WORK INSTRUCTIONS ▸ Rewrite every line of the listing below, replacing "dropdown" with "menu" and leaving everything else unchanged. Leave the pictures out of your answer.

MATERIALS PROVIDED ▸

┄┄┄┄┄┄┄┄┄┄┄┄┄┄┄┄┄┄┄┄

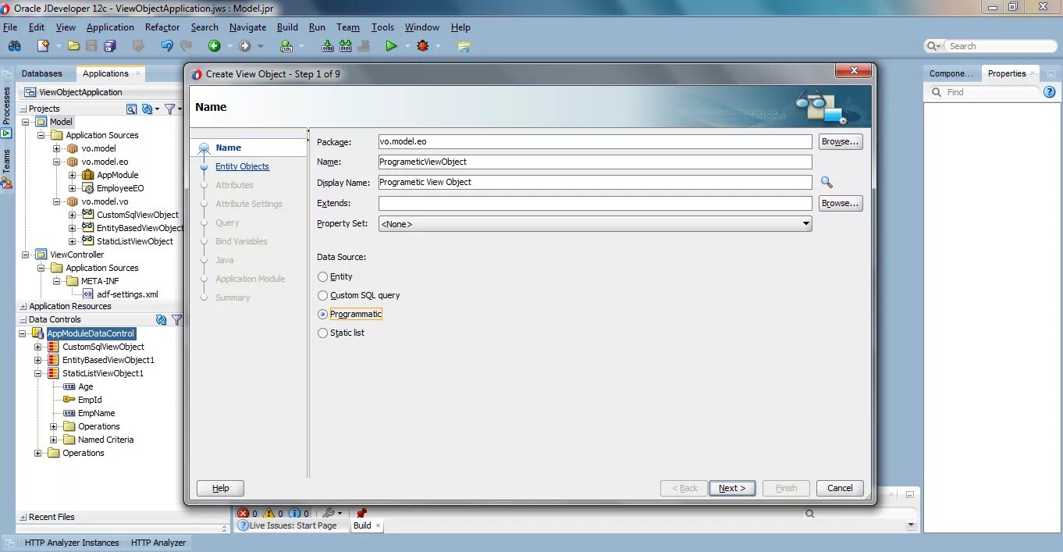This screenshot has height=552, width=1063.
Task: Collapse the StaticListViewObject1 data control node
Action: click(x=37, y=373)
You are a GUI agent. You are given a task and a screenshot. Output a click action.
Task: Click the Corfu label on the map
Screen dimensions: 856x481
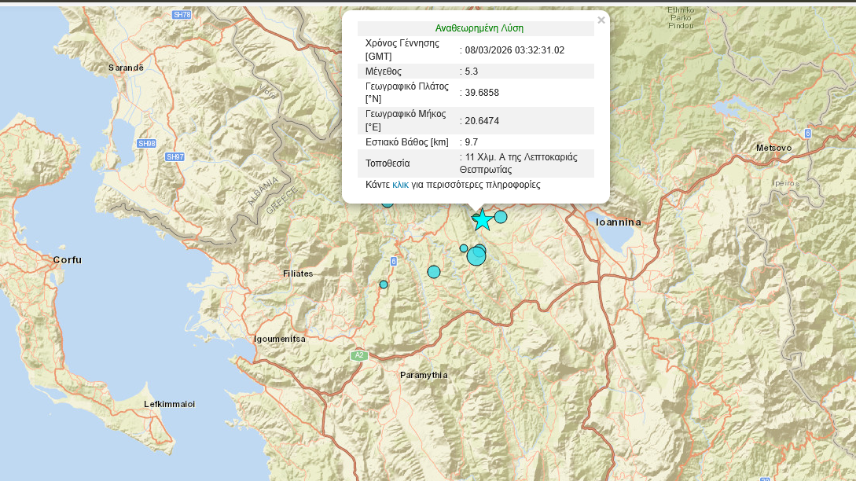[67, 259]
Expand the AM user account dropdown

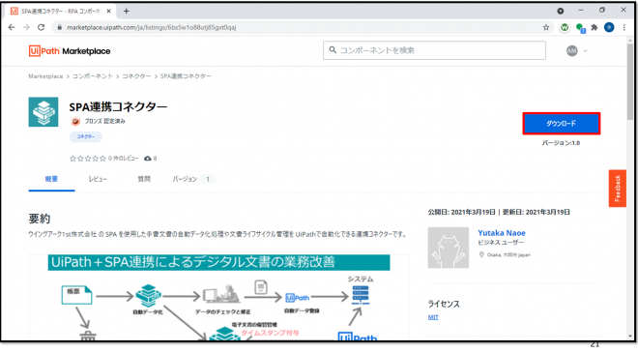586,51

┄┄┄┄┄┄┄┄┄┄┄┄┄┄┄┄┄┄┄┄

THE OUTPUT ▸
This screenshot has height=552, width=1063.
Task: Collapse the StaticListViewObject1 data control node
Action: click(x=37, y=373)
You are a GUI agent. You are given a task and a screenshot. Output a click action.
Task: Click the Corfu label on the map
Screen dimensions: 856x481
[67, 259]
Expand the AM user account menu

586,51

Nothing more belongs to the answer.